Really like your work. Thanks. I've been looking for a good yellow or amber 5mm led with decent brightness for years. Tried many and finally gave up. The best (almost ringless) I've found was a 30deg. from All Electrictonics but it only has 3000 mcp. It's pretty nice except for lack of brightness. Red has a very bad effect on my eyes and they hurt after a
little while. Orange, amber or yellow is ok for me.

Very interested in the Cree 14 deg. ambers you tried. The 30 deg. don't look that good to me. I do like 20-30 Deg., but if it's bright then I could use the 15 deg. In above photo the 
center of the 15 deg. amber looks like it has a small dark hole in it. Is that right? If you 
have any extras, I only need 2 or 3 or maybe 1 to check out. Be glad to buy 1-3 from you.
Anyway let me know, and keep up the good work.

Cheers, Gordon


----------



## LEDAdd1ct (Feb 10, 2010)

Thank you for your advice, John!


----------



## JohnR66 (Feb 10, 2010)

metlarules said:


> I have the Cree 5mm reds and the SSC reds from Mouser. The SSC's have a much better beam to them. They are a little brighter and they don't have that hole in the middle of the beam.



Is the die cup side the anode or cathode on the Cree or the SSC? What part numbers are you comparing?


----------



## JohnR66 (Feb 10, 2010)

I'm glad so many have taken interest in these LEDs. I have sold a few in small qty to a few members who were interested. I seem to be getting more requests. I didn't intend on becoming a reseller. I sold as many as I can. I need the rest for my projects. If I had the time, I would organize a group buy.

They aren't difficult to get. You can get them an any qty from DigiKey and if you can use first class mail, the shipping is cheap and fast, but it makes sense to get more than 10 as the shipping cost would cost more than the red or amber ones.

Thanks John


----------



## metlarules (Feb 11, 2010)

JohnR66 said:


> Is the die cup side the anode or cathode on the Cree or the SSC? What part numbers are you comparing?

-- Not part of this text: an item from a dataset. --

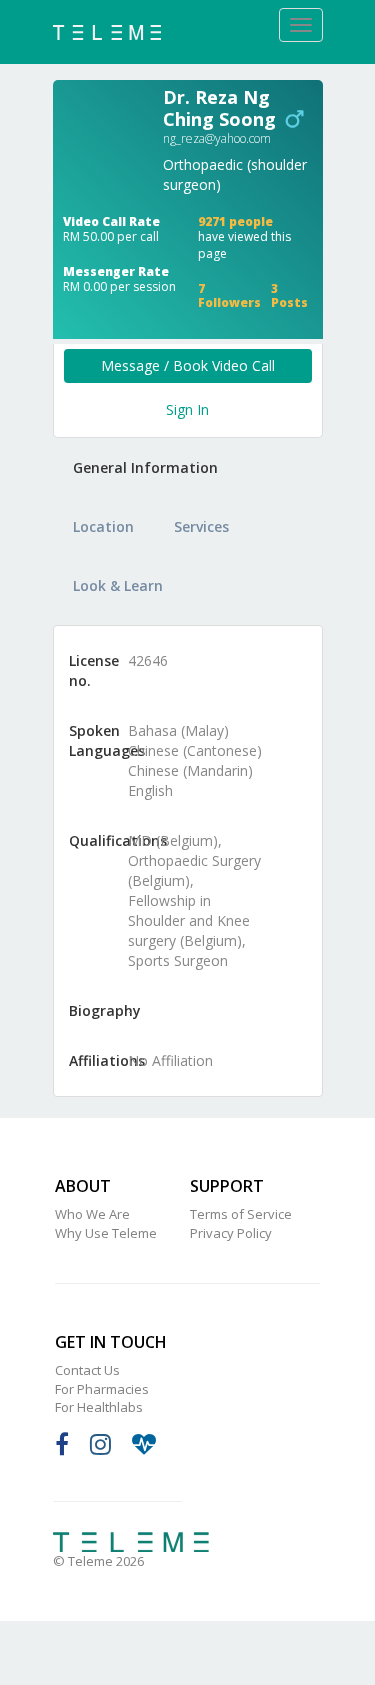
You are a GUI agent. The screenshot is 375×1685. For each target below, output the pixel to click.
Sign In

 http://www.mouser.com/ProductDetail...=sGAEpiMZZMs4quMj8r4lml0GZsaK/vRILswrr9Lrg2M=

http://search.digikey.com/scripts/DkSearch/dksus.dll?Detail&name=C503B-RCS-CW0Z0AA1-ND

These are the 2 leds that I have.


----------



## JohnR66 (Feb 12, 2010)

metlarules said:


> http://www.mouser.com/ProductDetail...=sGAEpiMZZMs4quMj8r4lml0GZsaK/vRILswrr9Lrg2M=
> 
> http://search.digikey.com/scripts/DkSearch/dksus.dll?Detail&name=C503B-RCS-CW0Z0AA1-ND
> 
> These are the 2 leds that I have.



They look good if a little pricey. Could you post comparison beamshots or spare one for testing?


----------



## metlarules (Feb 12, 2010)

JohnR66 said:


> They look good if a little pricey. Could you post comparison beamshots or spare one for testing?


 I do not have a camera unfortuately and only ordered 5 for the projects that I have. I am making 2aa lights out of them. The 1st one I made was a cree on 2 aa with a resistor in between. It's been running for 43 hrs so far and doesn't seem to be dimming. Good long runtime lights.


----------



## vtunderground (Feb 12, 2010)

I picked up a few of these, in 15-degree & 55-degree. I was looking to replace the Nichia CS 5mm's in a headlamp.

First I tried the 55-degree Crees. WAY too dim, which is too bad, because I love a floody beam.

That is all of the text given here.